February 7, 2012
Oil-spill provide jobs for Floridians PDF Print E-mail
Friday, 02 July 2010 11:32

oilspill1If an upside can be identified from the damaging deepwater oil spill on the economy of the Pensacola Beach region of North Florida, it is that it has provided employment opportunities for thousands of previously unemployed people.

This has given new meaning to the cliché, “One man’s pain is another man’s gain.” On one hand, the disaster has been a severe financial setback to some Panhandle residents and business people, but the calamity is also providing unexpected jobs for others.

BP, the oil company responsible for the Deepwater Horizon oil accident and related oil spill, has indicated that it plans to employ close to 7,000 people in Florida, Mississippi and Alabama to look for and collect tar balls off miles of white-sand beaches.

A BP officer in Pensacola has been reported as saying that already some 1,500 unemployed individuals have been hired in Escambia County, where Pensacola Beach is located; and in Okaloosa County, where Destin and Fort Walton Beach are located.

If the oil spill worsens, with more tar balls and blobs affecting the beaches, more people could be employed. It is virtually impossible for the clean-up work to be carried out by machines as the oil blobs would most likely clog them.

Randy Lennox, a resident of Pensacola Beach, said that as much as he hates to admit it, he envisaged that if the oil spill affected the beaches of the region it would open jobs for the large number of unemployed people in the area. “I am lucky to have landed a job which is paying $18 dollars an hour. The work is satisfactory both from a monetary aspect and the significance of what I am doing in helping to preserve some of the most beautiful beaches in the world.”

Most of the jobs are available by applying to Workforce agencies in Pensacola. Reports are that there has been a rash of demand for oil-clean-up jobs related to the oil spill.

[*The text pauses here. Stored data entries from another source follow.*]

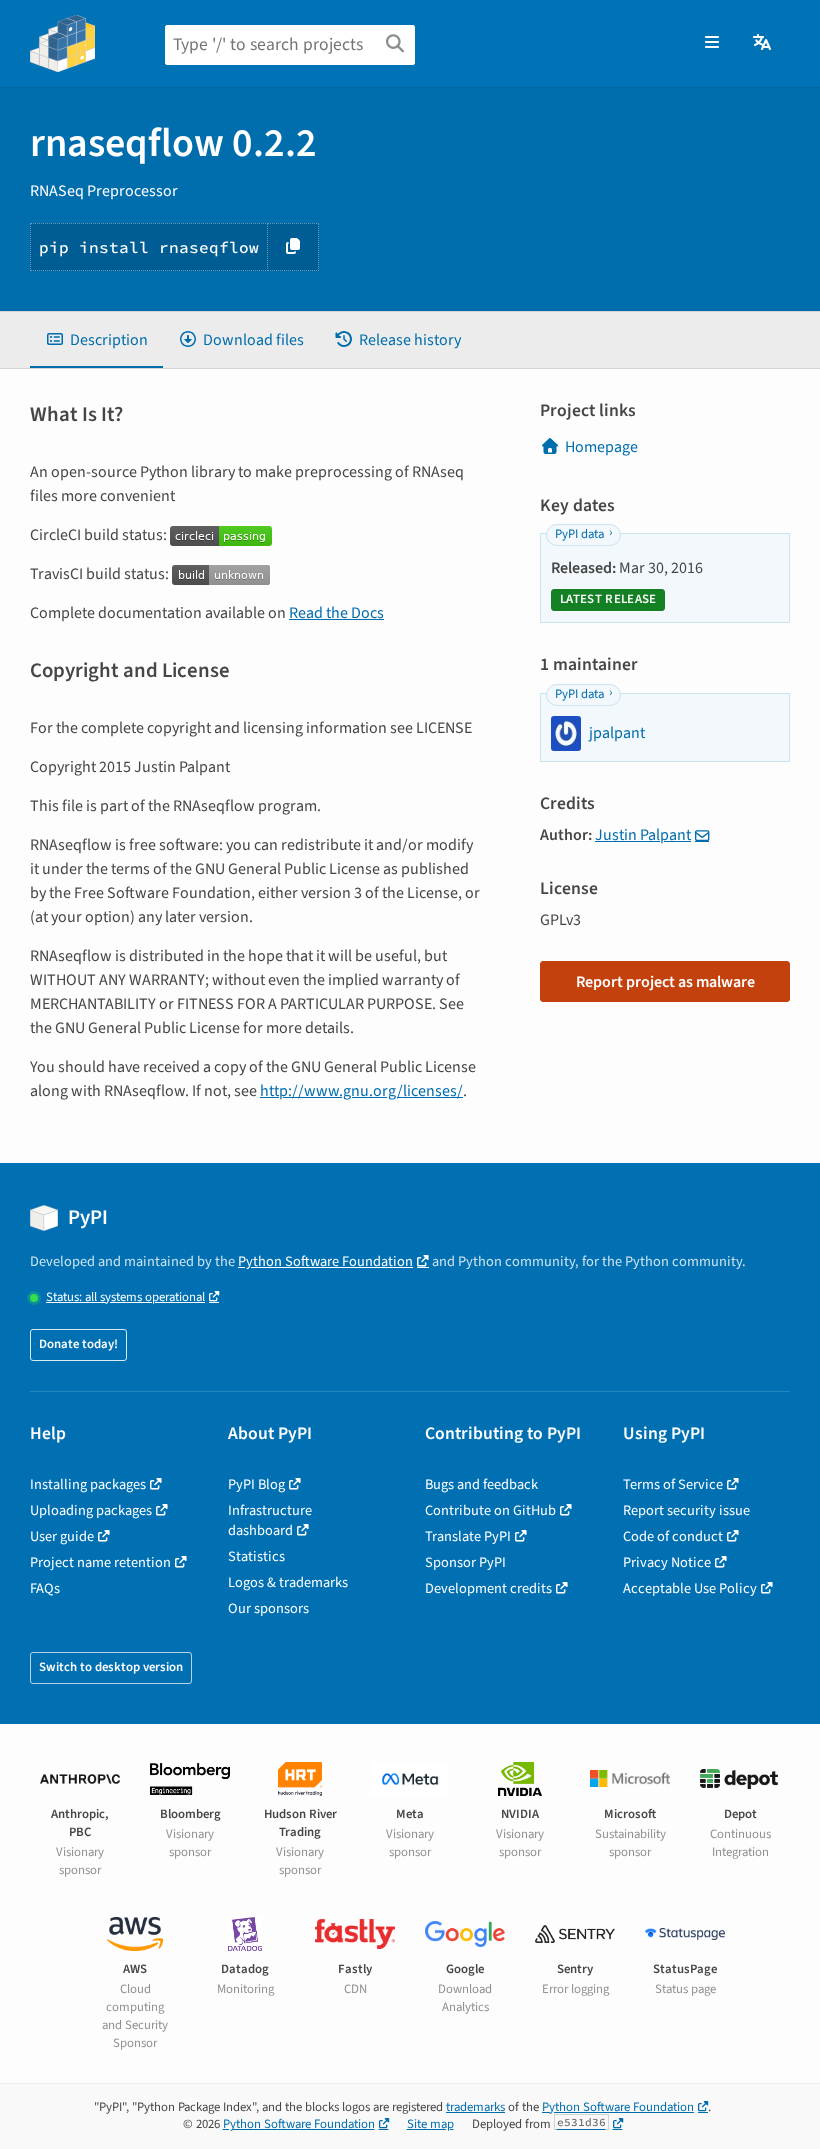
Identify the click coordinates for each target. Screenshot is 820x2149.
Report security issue (686, 1510)
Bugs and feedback (481, 1484)
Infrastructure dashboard (270, 1520)
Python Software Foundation (325, 1261)
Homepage (601, 447)
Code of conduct (673, 1536)
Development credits (488, 1588)
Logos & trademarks (288, 1582)
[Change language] (763, 43)
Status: (125, 1297)
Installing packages (88, 1484)
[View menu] (712, 43)
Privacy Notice (667, 1562)
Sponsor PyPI (465, 1562)
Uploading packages (91, 1510)
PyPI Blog (256, 1484)
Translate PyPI (468, 1536)
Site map (430, 2124)
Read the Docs (336, 613)
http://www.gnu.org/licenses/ (361, 1091)
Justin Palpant (643, 835)
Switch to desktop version (111, 1667)
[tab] (96, 340)
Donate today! (78, 1344)
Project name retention (100, 1562)
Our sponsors (268, 1608)
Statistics (256, 1556)
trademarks (475, 2107)
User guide (62, 1536)
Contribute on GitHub (490, 1510)
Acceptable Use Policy (690, 1588)
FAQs (45, 1588)
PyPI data (579, 534)
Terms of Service (673, 1484)
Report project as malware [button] (665, 982)
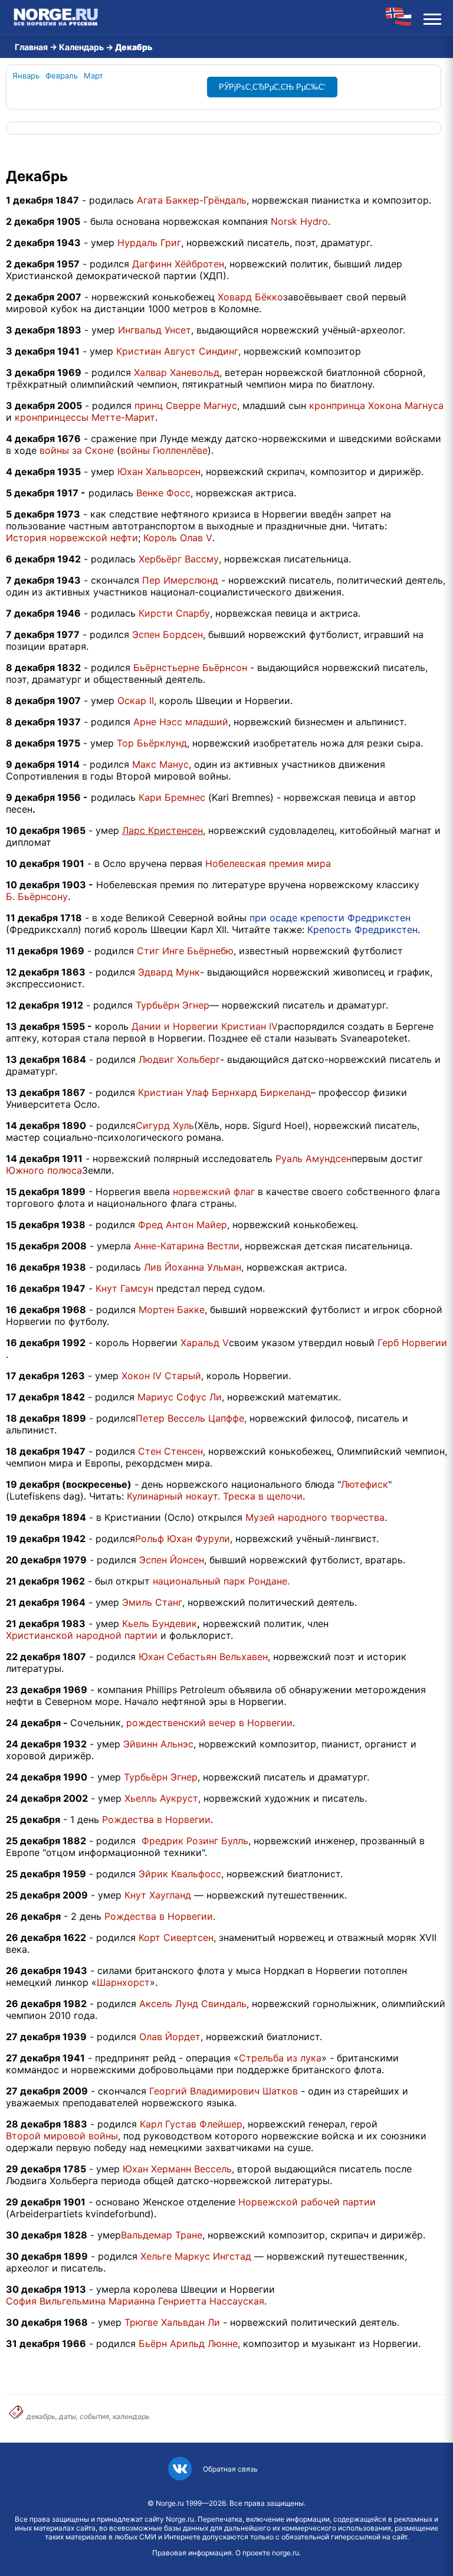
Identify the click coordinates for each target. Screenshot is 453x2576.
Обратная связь (230, 2468)
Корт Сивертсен (176, 1937)
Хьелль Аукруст (161, 1798)
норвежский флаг (214, 1191)
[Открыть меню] (432, 18)
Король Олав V (177, 538)
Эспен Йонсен (171, 1560)
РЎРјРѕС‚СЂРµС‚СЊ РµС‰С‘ (272, 87)
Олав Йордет (170, 2037)
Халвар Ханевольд (176, 372)
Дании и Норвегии (175, 1026)
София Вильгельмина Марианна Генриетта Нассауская (135, 2301)
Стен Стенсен (170, 1451)
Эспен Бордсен (167, 634)
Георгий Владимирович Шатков (223, 2091)
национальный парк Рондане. (221, 1581)
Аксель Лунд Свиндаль (193, 2003)
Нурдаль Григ (149, 242)
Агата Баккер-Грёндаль (192, 200)
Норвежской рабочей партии (307, 2202)
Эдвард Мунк (169, 972)
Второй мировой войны (62, 2136)
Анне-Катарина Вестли (186, 1246)
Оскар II (135, 700)
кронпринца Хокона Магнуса (376, 405)
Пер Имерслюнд (180, 580)
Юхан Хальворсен (159, 471)
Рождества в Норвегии (156, 1819)
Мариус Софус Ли (179, 1397)
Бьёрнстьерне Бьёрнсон (190, 667)
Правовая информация (192, 2552)
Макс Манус (160, 764)
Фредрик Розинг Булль (195, 1841)
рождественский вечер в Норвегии (209, 1723)
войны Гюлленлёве (164, 450)
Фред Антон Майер (182, 1224)
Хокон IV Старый (161, 1376)
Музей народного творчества (315, 1517)
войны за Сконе (77, 450)
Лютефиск (364, 1484)
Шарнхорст (123, 1982)
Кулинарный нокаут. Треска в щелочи (215, 1496)
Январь (26, 75)
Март (93, 75)
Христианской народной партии (81, 1635)
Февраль (61, 75)
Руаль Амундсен (313, 1158)
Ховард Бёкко (250, 297)
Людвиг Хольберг (179, 1059)
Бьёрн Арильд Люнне (188, 2343)
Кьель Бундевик (159, 1623)
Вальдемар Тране (161, 2235)
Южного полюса (44, 1170)
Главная (31, 47)
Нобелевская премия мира (268, 863)
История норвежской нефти (72, 538)
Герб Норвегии (412, 1342)
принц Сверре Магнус (185, 405)
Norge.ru (170, 2503)
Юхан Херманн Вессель (177, 2169)
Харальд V (204, 1342)
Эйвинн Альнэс (158, 1744)
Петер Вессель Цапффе (190, 1418)
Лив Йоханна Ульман (192, 1267)
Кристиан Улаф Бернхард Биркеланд (224, 1092)
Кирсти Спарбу (174, 613)
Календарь (81, 47)
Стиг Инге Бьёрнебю (185, 951)
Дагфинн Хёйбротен (178, 264)
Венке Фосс (163, 493)
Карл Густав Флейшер (191, 2124)
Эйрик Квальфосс (180, 1874)
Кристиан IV (249, 1026)
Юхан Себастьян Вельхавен (203, 1656)
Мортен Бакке (172, 1309)
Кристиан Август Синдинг (177, 351)
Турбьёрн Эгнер (172, 1005)
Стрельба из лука (280, 2058)
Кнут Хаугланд (157, 1895)
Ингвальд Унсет (154, 330)
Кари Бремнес (172, 797)
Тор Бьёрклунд (152, 743)
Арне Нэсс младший (180, 722)
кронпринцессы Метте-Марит (85, 417)
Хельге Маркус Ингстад (195, 2256)
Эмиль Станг (152, 1602)
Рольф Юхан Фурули (182, 1538)
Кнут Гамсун (124, 1288)
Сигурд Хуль (165, 1125)
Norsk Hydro (299, 221)
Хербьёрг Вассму (179, 559)
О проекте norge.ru (267, 2552)
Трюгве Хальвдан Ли (172, 2322)
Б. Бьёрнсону (37, 896)
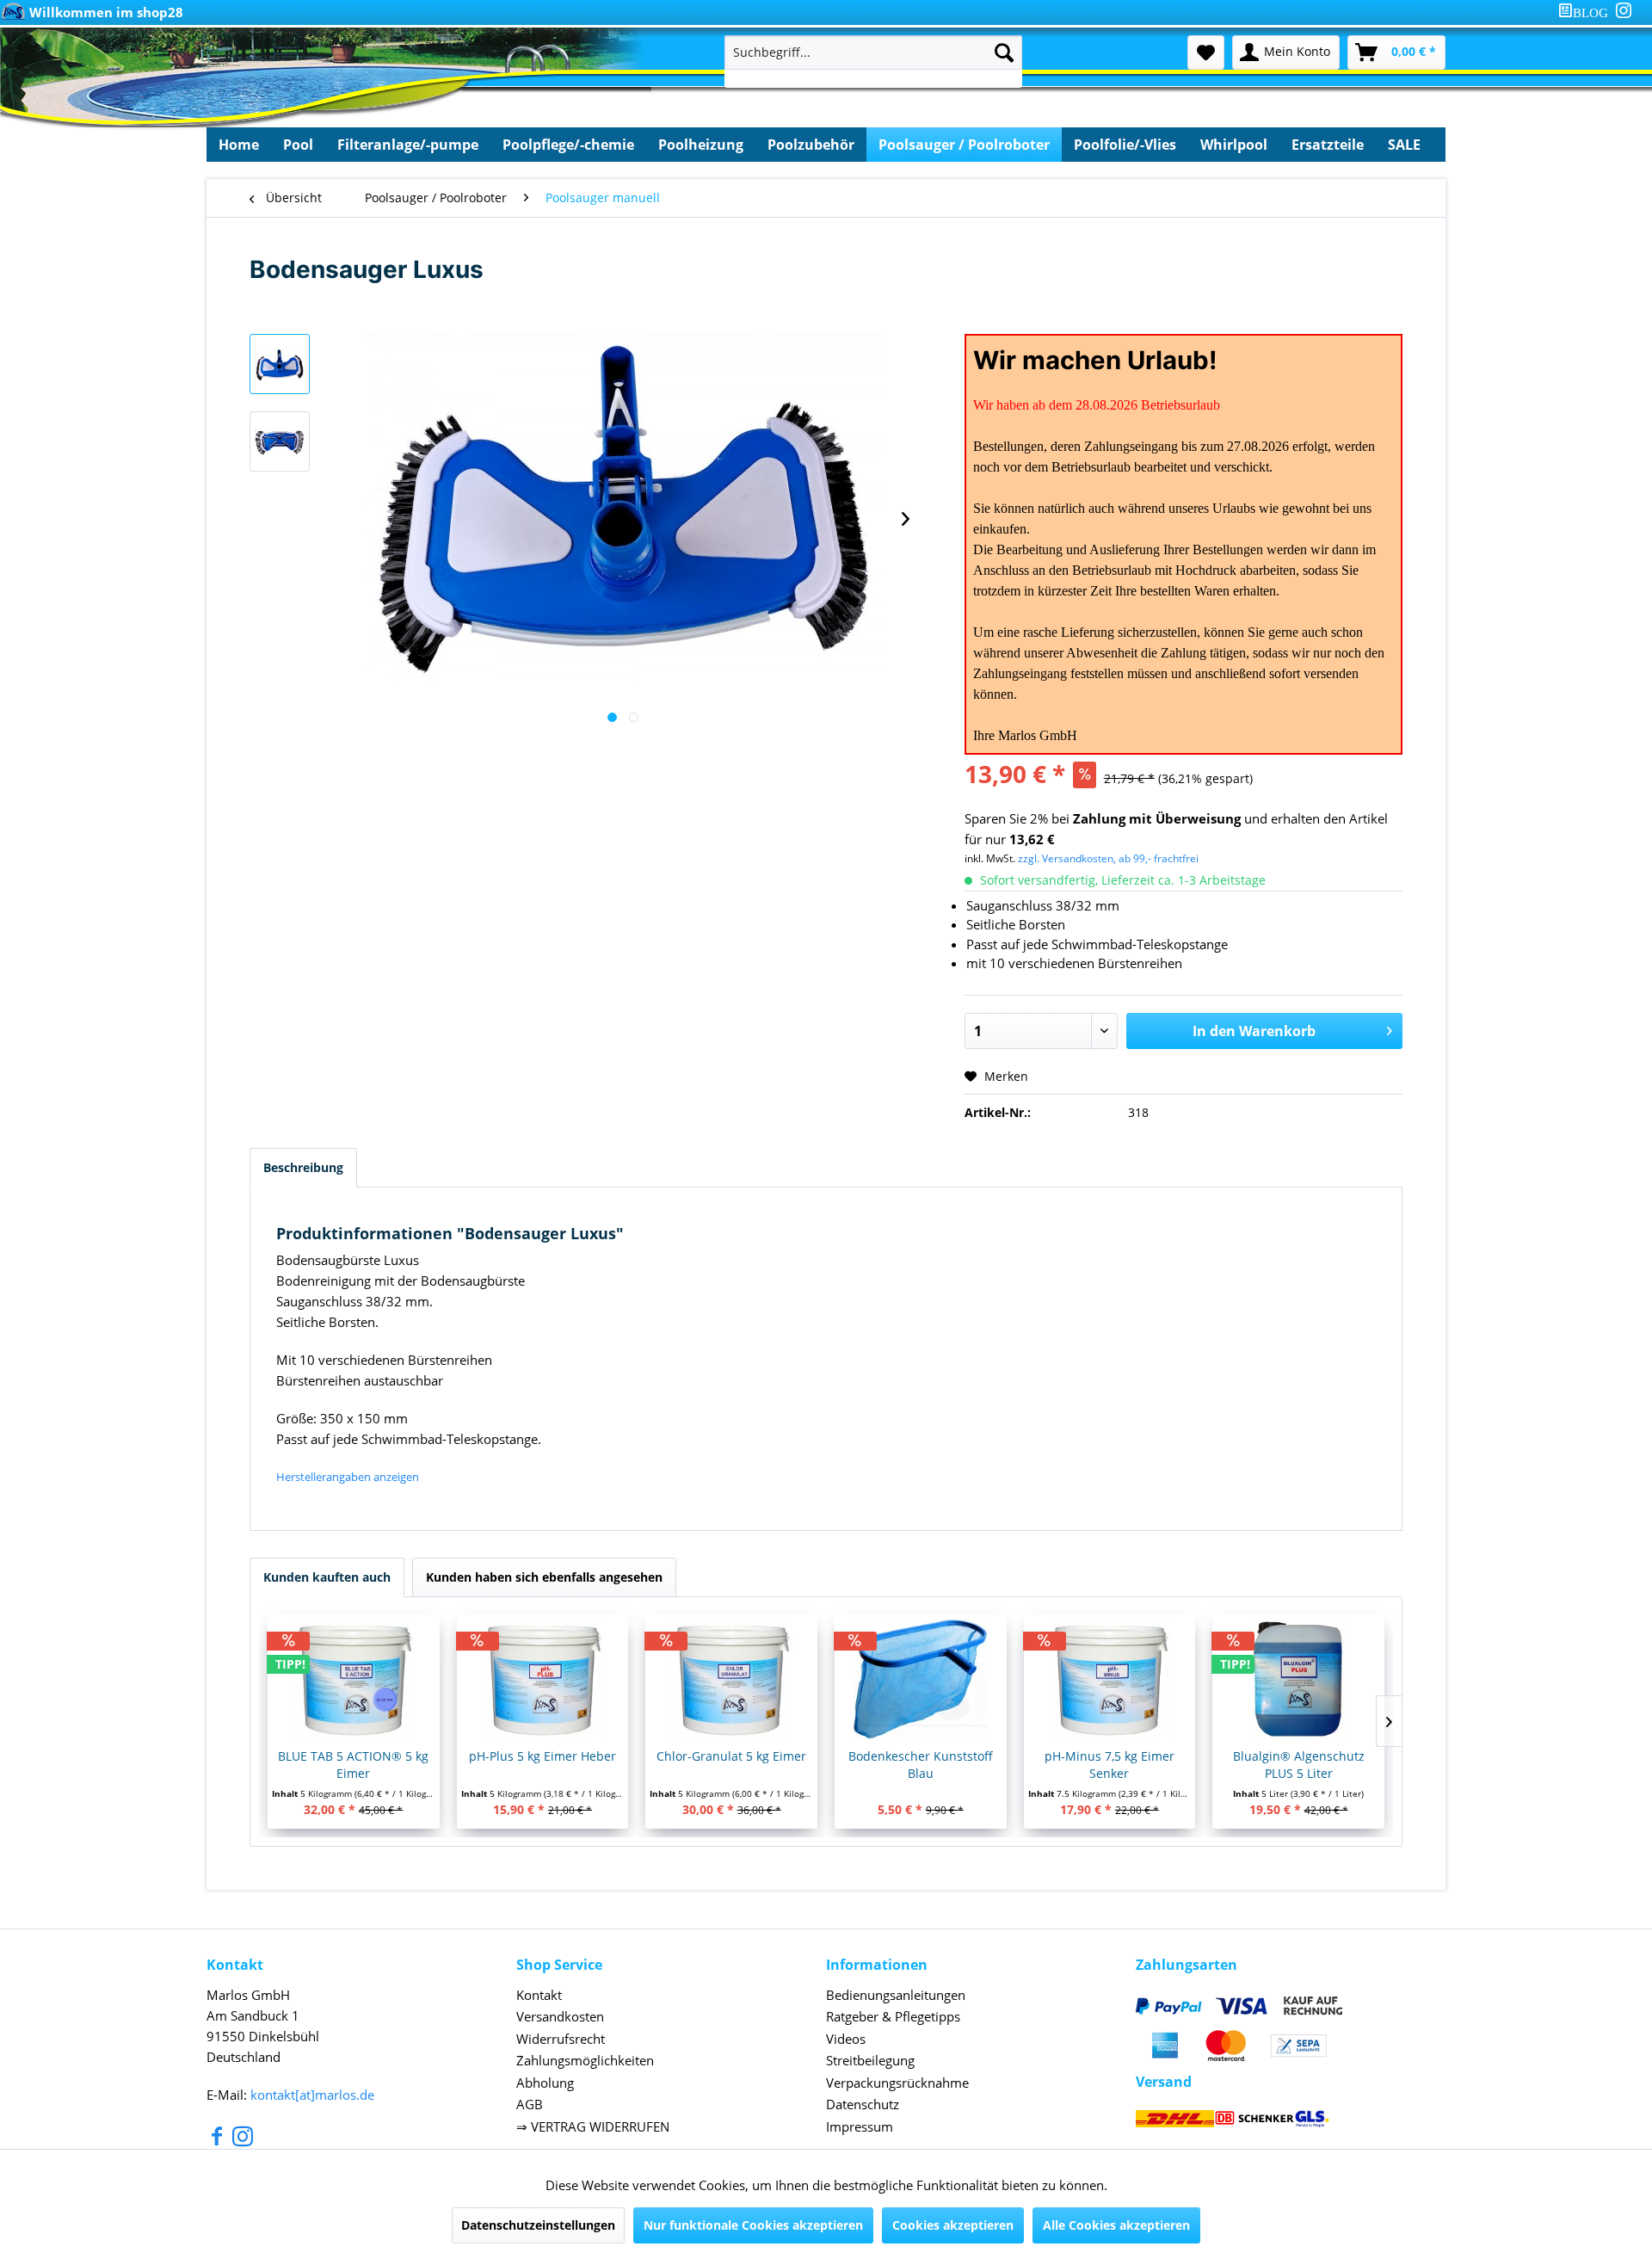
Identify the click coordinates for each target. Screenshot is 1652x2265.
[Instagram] (1623, 10)
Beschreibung (303, 1167)
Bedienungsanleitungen (895, 1994)
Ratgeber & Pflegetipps (893, 2016)
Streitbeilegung (870, 2060)
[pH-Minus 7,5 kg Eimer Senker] (1110, 1679)
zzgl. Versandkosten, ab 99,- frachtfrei (1108, 858)
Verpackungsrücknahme (897, 2082)
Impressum (859, 2126)
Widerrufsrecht (560, 2038)
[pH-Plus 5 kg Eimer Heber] (543, 1679)
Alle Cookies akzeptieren (1116, 2225)
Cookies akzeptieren (953, 2225)
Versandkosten (560, 2016)
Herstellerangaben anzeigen (347, 1476)
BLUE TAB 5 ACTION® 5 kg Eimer (353, 1764)
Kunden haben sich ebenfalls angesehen (544, 1577)
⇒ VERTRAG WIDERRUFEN (592, 2126)
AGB (529, 2104)
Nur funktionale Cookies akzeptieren (753, 2225)
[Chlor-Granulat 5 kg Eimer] (731, 1679)
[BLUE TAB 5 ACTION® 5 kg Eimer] (353, 1679)
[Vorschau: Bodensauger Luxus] (280, 364)
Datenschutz (862, 2104)
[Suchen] (1004, 52)
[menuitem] (1586, 12)
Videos (846, 2038)
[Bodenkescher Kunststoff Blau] (920, 1679)
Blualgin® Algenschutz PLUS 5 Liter (1299, 1764)
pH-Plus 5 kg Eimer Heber (542, 1756)
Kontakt (539, 1994)
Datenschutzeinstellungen (538, 2225)
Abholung (545, 2082)
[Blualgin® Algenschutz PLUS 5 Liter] (1298, 1679)
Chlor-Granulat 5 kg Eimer (731, 1756)
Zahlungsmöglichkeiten (585, 2060)
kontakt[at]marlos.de (312, 2094)
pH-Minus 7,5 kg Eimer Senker (1109, 1764)
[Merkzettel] (1205, 52)
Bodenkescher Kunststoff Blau (920, 1764)
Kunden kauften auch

Lennox admitted that the job is not easy. “We have to work in the hot sun on a long 12 hour shift, and the glare from the white-sand is not easy on the eyes, plus we have to place the gooey stuff we collect from the beach in bags that weigh as much as 20 lbs each. Some people also work the night shift, as BP has made provision, including proper lighting to facilitate night work. But, nobody is really complaining about the hard work. We are allowed to take rest breaks, and hey, the pay is good.” Lennox added that not everyone who applies can get a beach cleaning job. “You have to meet certain criteria, such as being physically fit to get the jobs, but from what I can see few people are being turned away.”